> **Consigne écrite A**
Présentez toutes les lignes des enregistrements ci-dessous sous forme de tableau Markdown à deux colonnes, « Numéro » pour le numéro de rang et « Ligne » pour la ligne elle-même, sans les lignes vides. N'incluez pas les images dans la réponse.

> **Texte cité**
+++

Ce mercredi, la Corée du Nord a envoyé 23 missiles depuis ses côtes est et ouest. Selon les autorités sud-coréennes, au moins sept d’entre eux seraient des missiles balistiques. L’un d’entre eux aurait atterri à 103 miles au Nord-Ouest de l’île d’Ulleung. La Corée du Nord aurait également tiré une centaine d’obus d’artillerie et de roquettes dans une « zone tampon » au nord de la frontière maritime orientale. Selon les autorités sud-coréennes, ce serait la première fois que les tirs de missiles nord-coréens franchissent la frontière maritime des deux Corées et le président Yoon Suk Yeol a dénoncé une « violation des eaux territoriales de la Corée du Sud. »

Ce jeudi, trois nouveaux missiles ont été tirés, dont un missile balistique intercontinental qui aurait survolé le Japon et deux missiles balistiques à courte portée. Ces essais font suite à une série d’essais début octobre, quand un missile balistique nord-coréen de portée intermédiaire (IRBM) avait survolé le Japon, mettant fin à cinq ans de relative stabilité dans la péninsule coréenne. Le missile aurait par ailleurs été en capacité d’atteindre Guam, une île située dans la partie Ouest de l’Océan Pacifique appartenant aux États-Unis et que la Corée du Nord avait déjà menacé d’attaquer il y a cinq ans. Les États-Unis ont répondu en tirant quatre missiles au large de la côte est de la péninsule.

Vers une escalade des tensions et de nouveaux essais nucléaires ?

+++

> **Informations fournies**
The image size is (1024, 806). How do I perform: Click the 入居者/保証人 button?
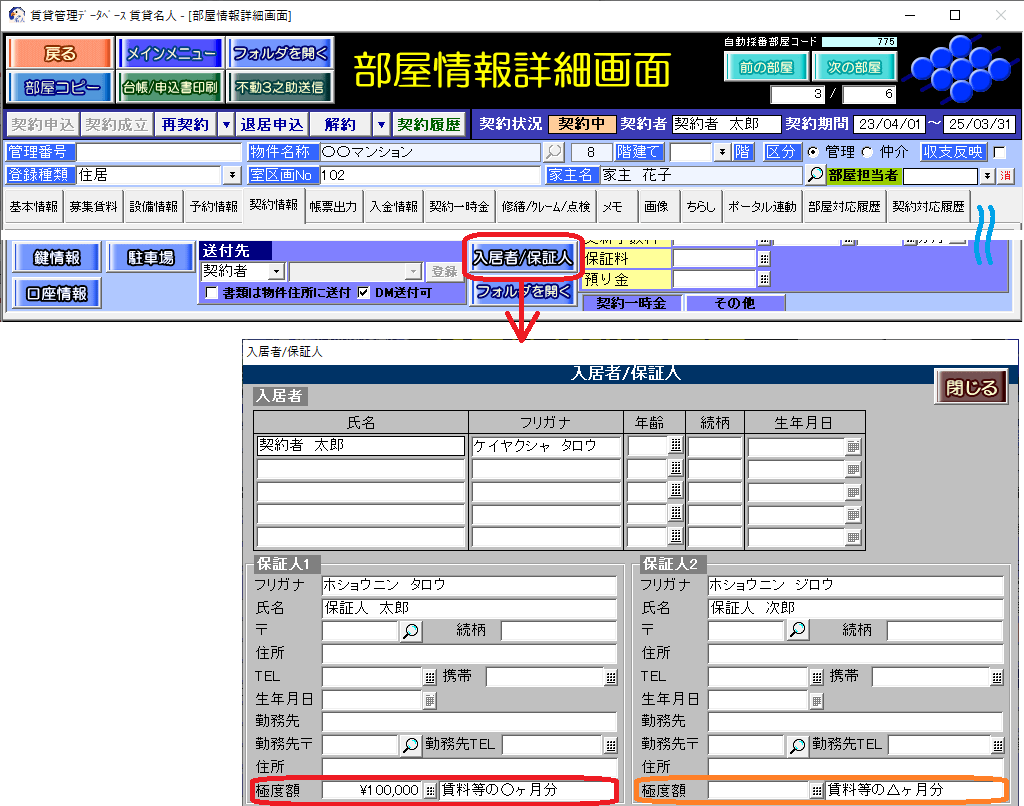pyautogui.click(x=524, y=258)
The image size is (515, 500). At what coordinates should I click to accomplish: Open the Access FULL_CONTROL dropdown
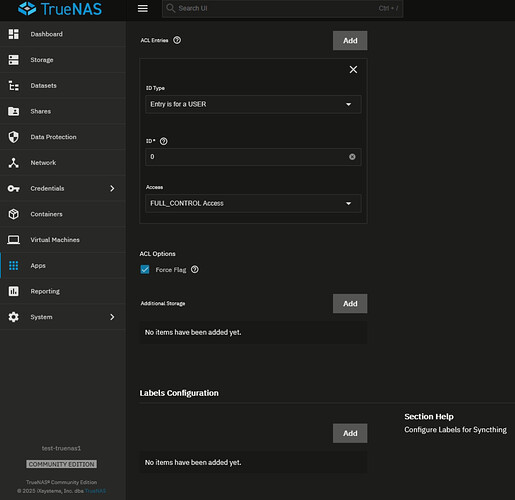click(x=253, y=203)
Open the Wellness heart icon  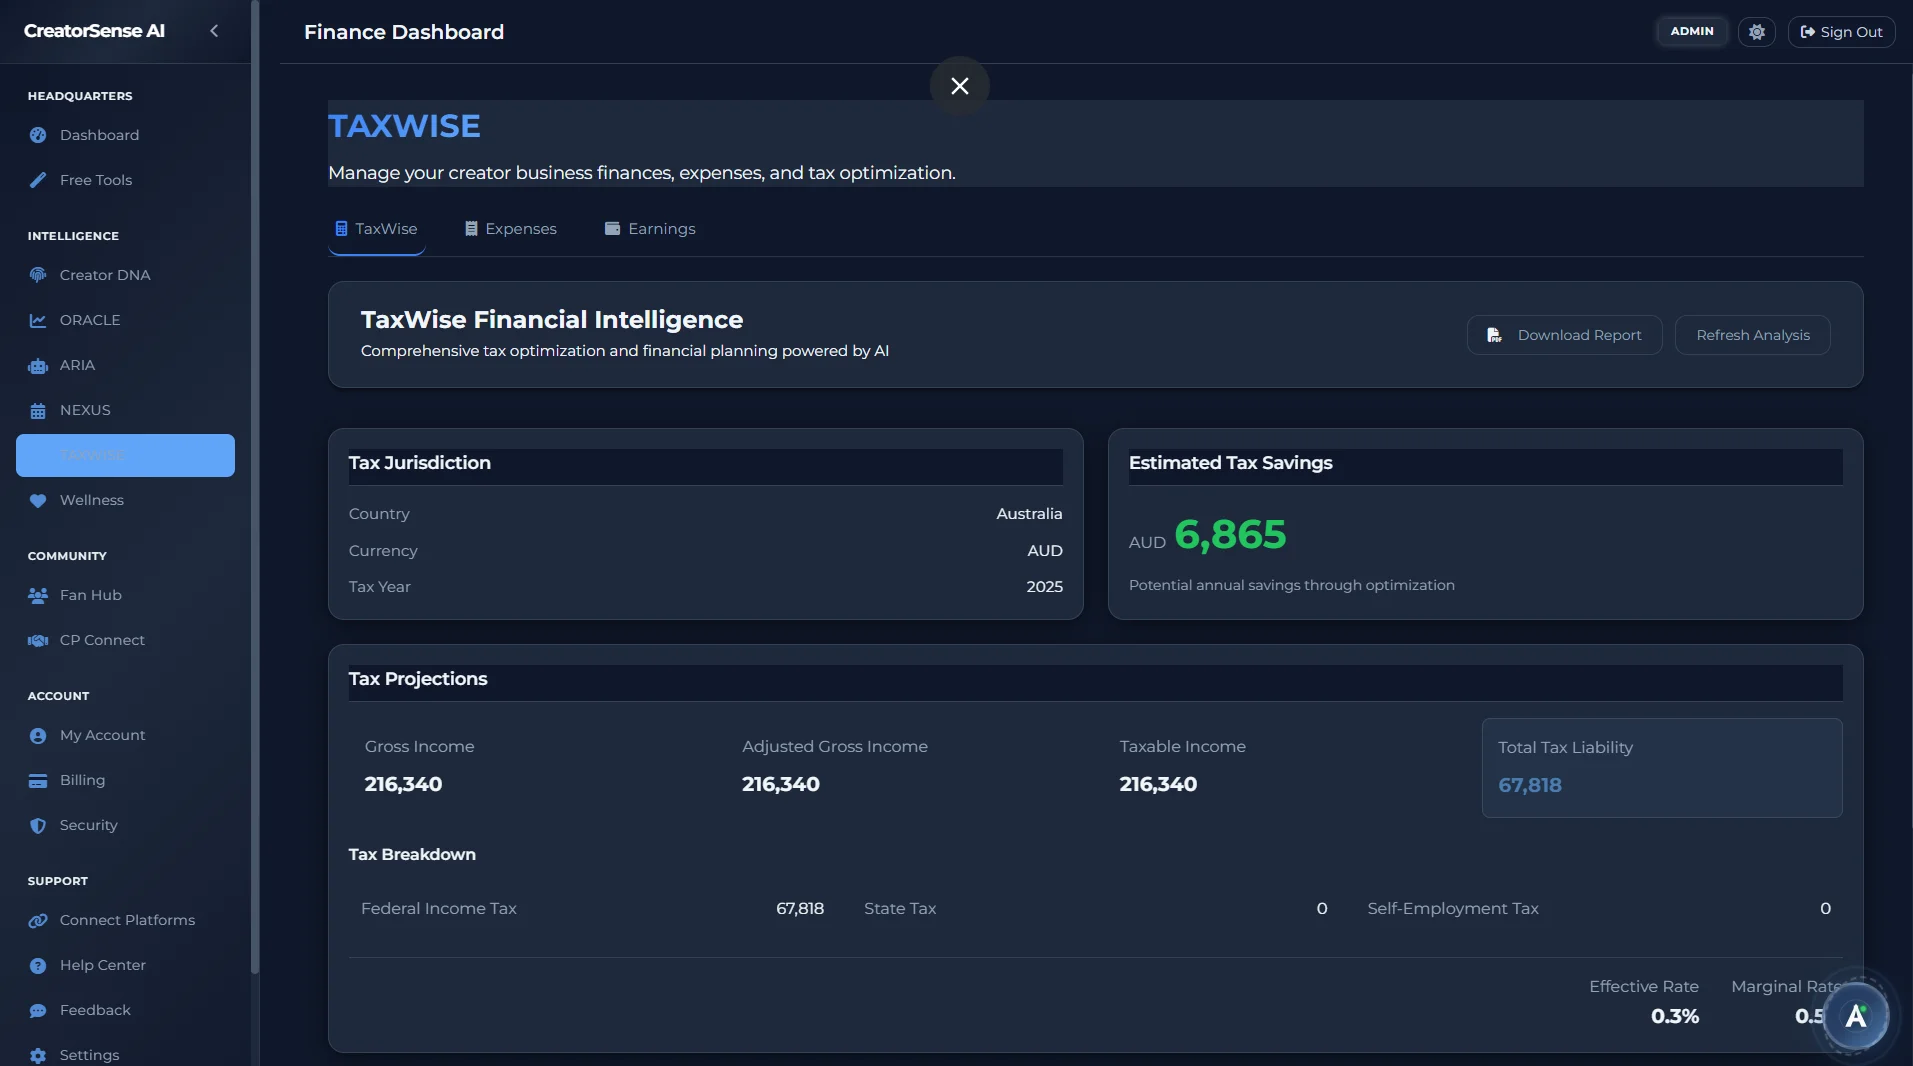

+++

> **Consigne écrite B**
Poursuivez le texte sur les tirs de missiles nord-coréens à partir de sa dernière phrase.

> **Réponse à l'exercice A**
| Numéro | Ligne |
|---|---|
| 1 | The image size is (1024, 806). How do I perform: Click the 入居者/保証人 button? |
| 2 | pyautogui.click(x=524, y=258) |
| 3 | The image size is (515, 500). At what coordinates should I click to accomplish: Open the Access FULL_CONTROL dropdown |
| 4 | click(x=253, y=203) |
| 5 | Open the Wellness heart icon   |

> **Réponse à l'exercice B**
Ces nouveaux essais s’inscrivent dans une longue série d’essais de la part de la Corée du Nord. Rien qu’en 2022, année durant laquelle Pyongyang aurait mené le plus d’essais, 28 tests auraient été menés, marquant la plus forte reprise des tensions militaires depuis 2017. Cette année-là, la Corée du Nord avait testé trois missiles balistiques intercontinentaux et fait un essai nucléaire. Les Nations Unies avaient alors pris des sanctions contre le pays, lui interdisant notamment d’exporter ses principales matières premières comme le charbon, les minerais, les fruits de mer et les textiles, des sanctions très nuisibles pour l’économie nord-coréenne.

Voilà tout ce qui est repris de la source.